• **TASK BRIEF**: With pictures left out, set down exactly the lines that begin at the one containing "Task: Open the Process dropdown list" and end with the last line of the entries below.

• **RECORDS FOR THIS TASK**:
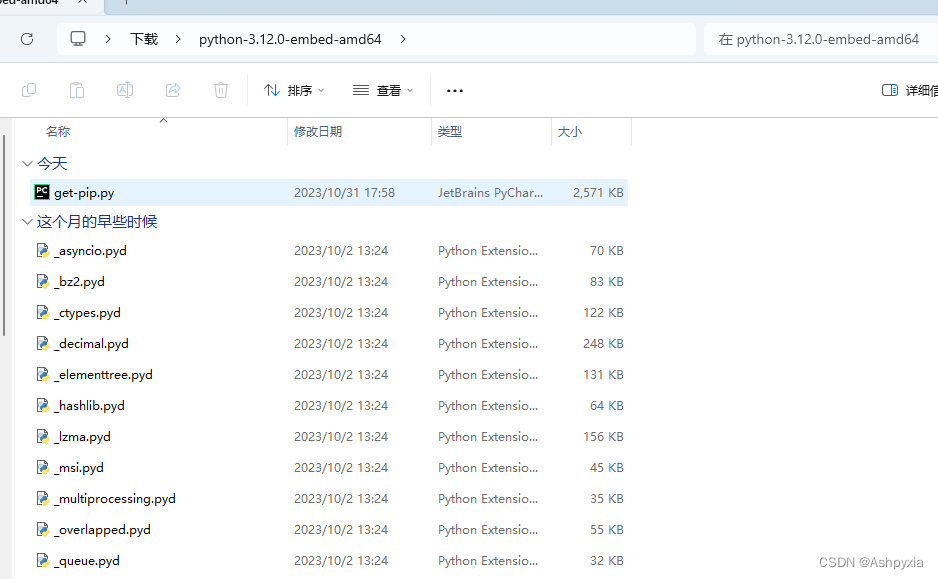Click the copy icon in the toolbar

point(29,90)
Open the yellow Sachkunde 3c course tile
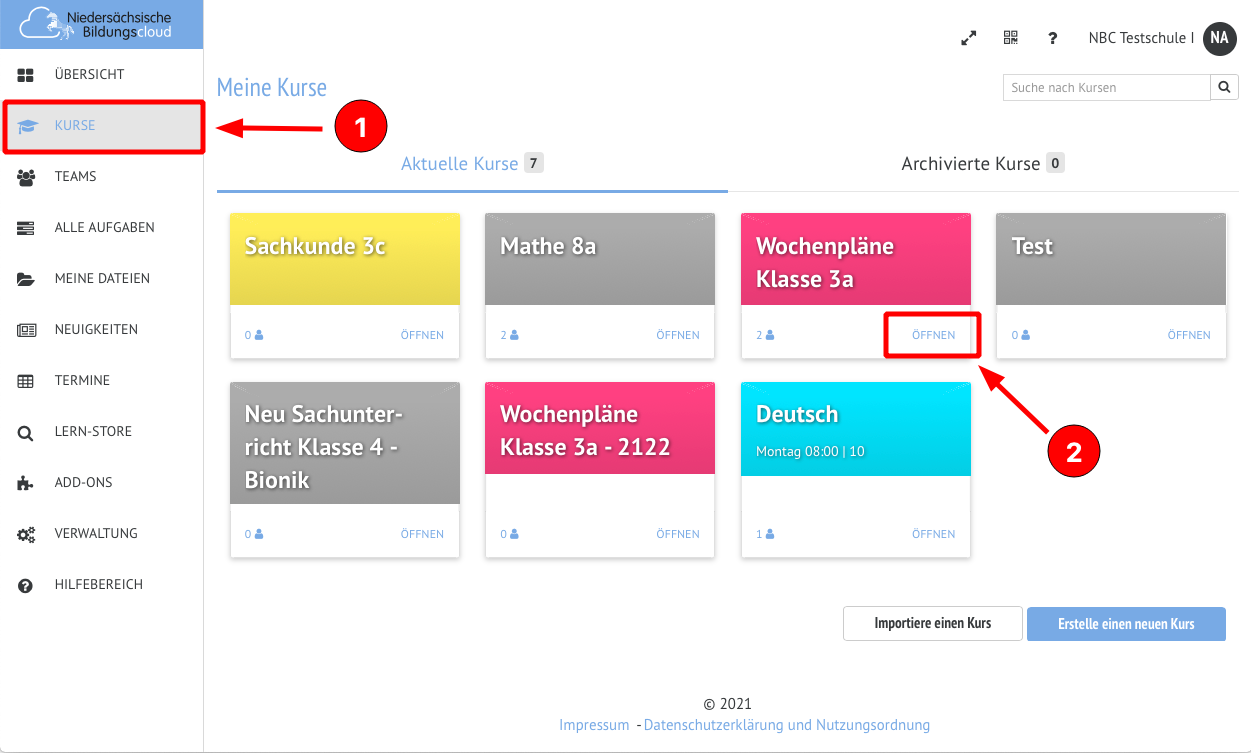This screenshot has width=1251, height=753. 344,259
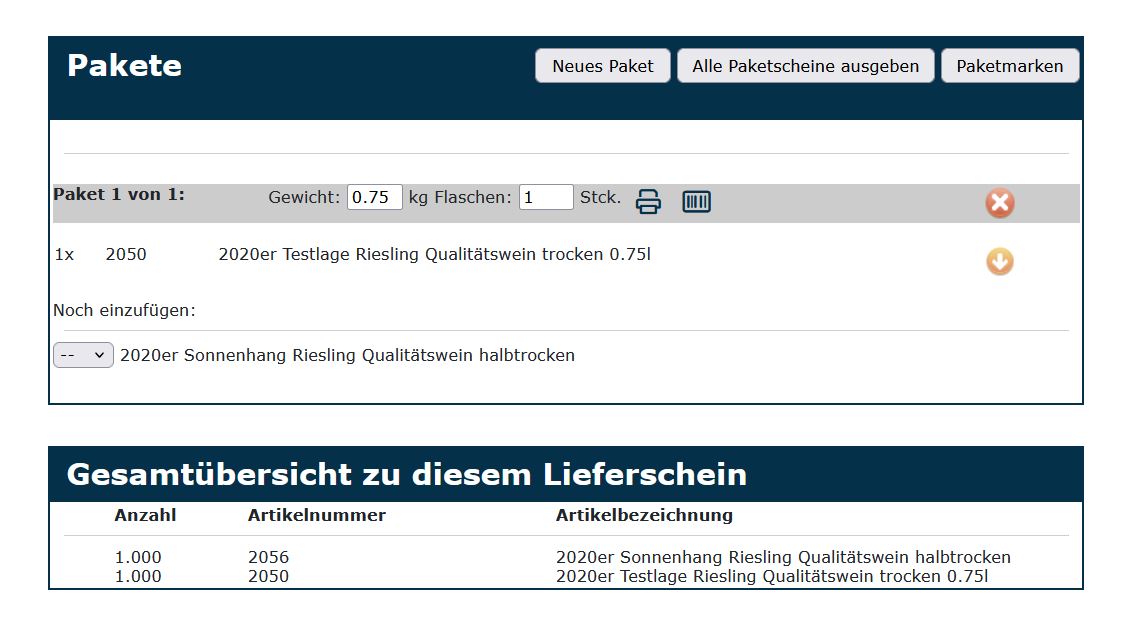The height and width of the screenshot is (624, 1135).
Task: Click article number 2056 in the overview
Action: click(268, 557)
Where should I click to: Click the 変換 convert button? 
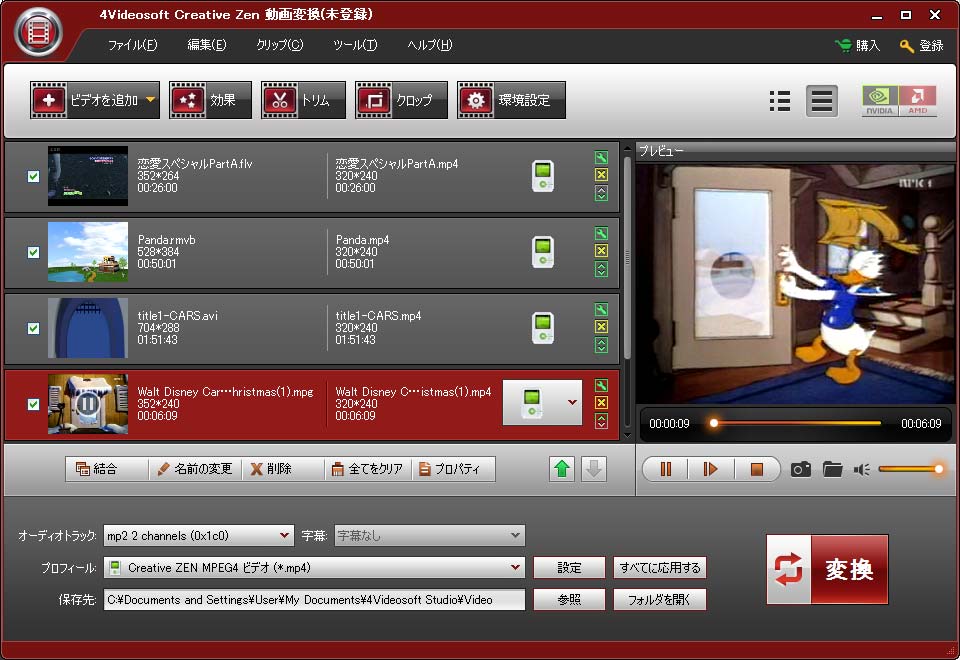point(827,569)
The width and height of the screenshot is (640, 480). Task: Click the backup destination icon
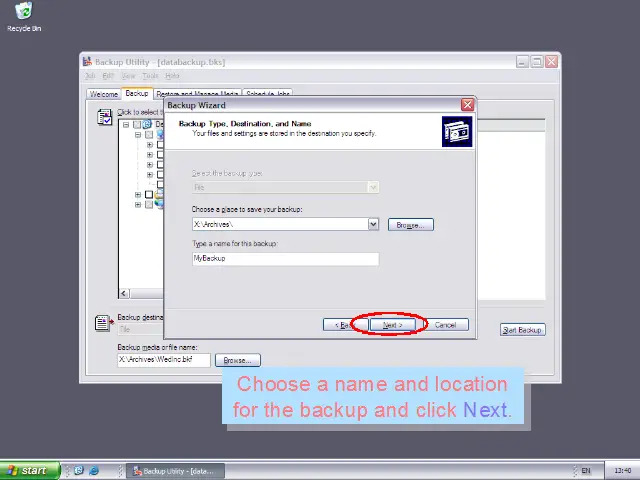102,323
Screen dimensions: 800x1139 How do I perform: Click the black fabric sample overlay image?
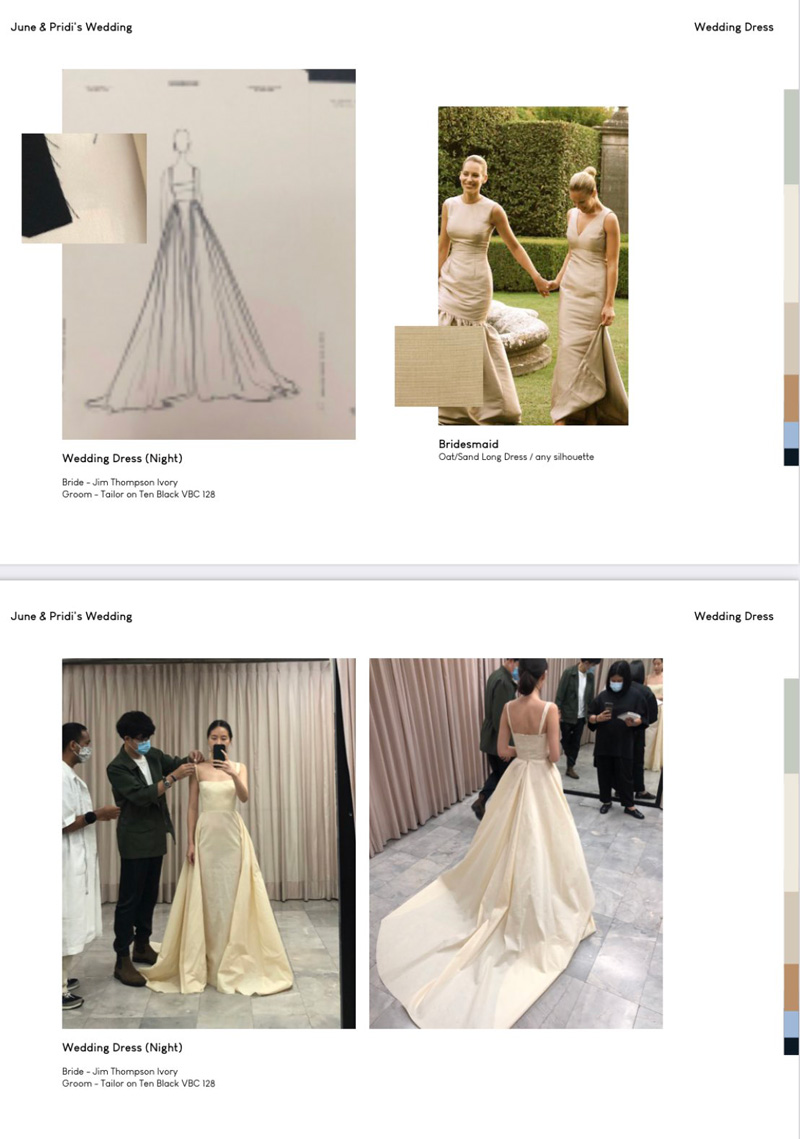84,188
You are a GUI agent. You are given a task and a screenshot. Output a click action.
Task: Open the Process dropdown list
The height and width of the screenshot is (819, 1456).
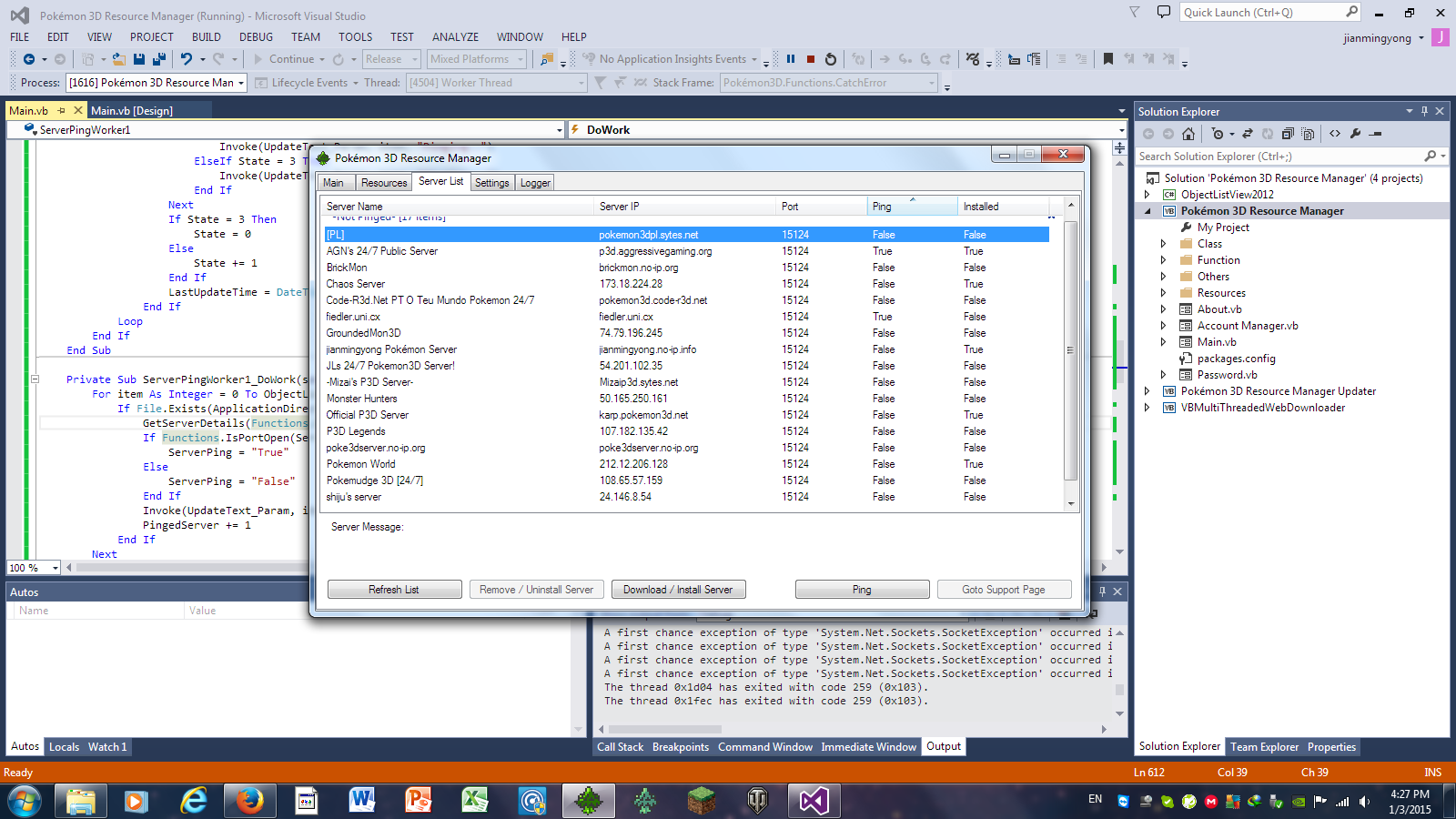(x=241, y=83)
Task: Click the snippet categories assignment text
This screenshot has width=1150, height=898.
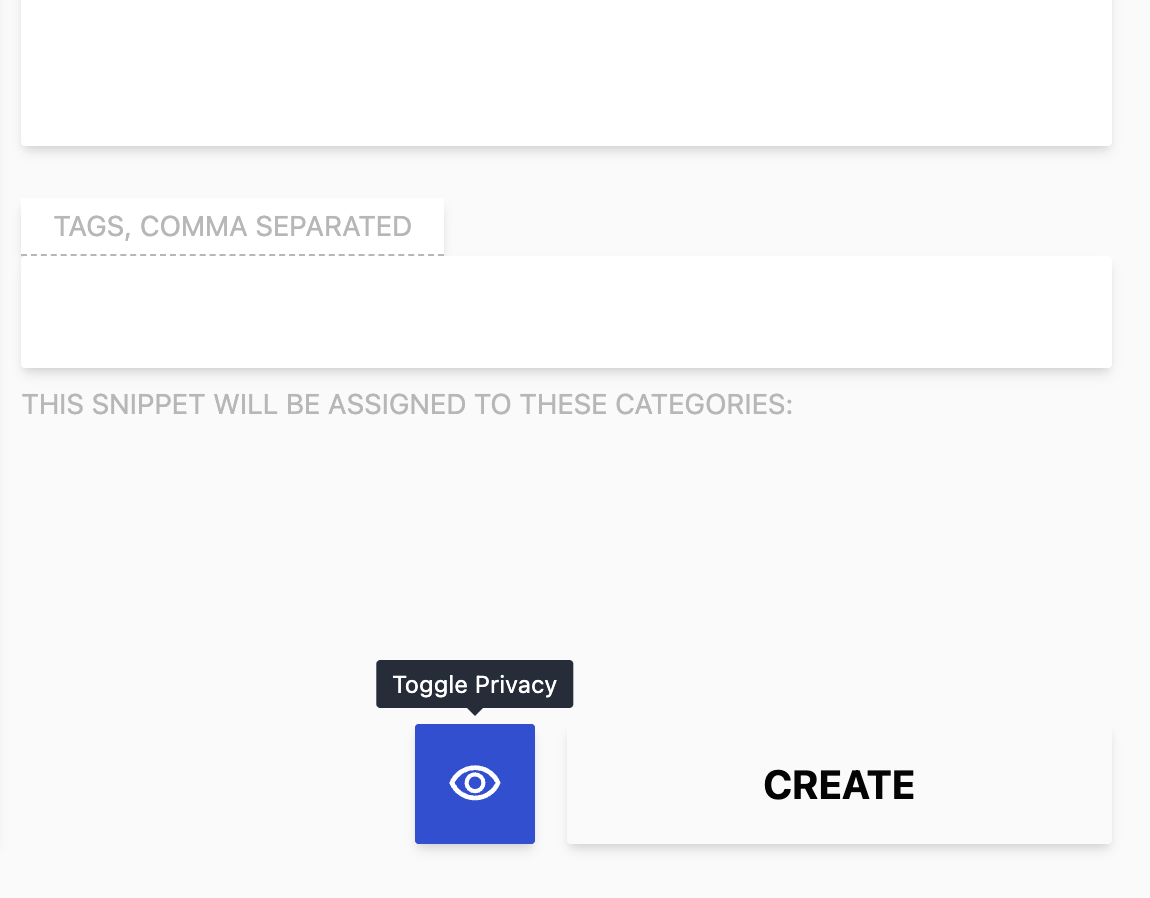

• **RESULT OF THE EXERCISE**:
Task: Open the Process dropdown list
The height and width of the screenshot is (819, 1456).
(x=241, y=83)
Task: Click the snippet categories assignment text
This screenshot has width=1150, height=898.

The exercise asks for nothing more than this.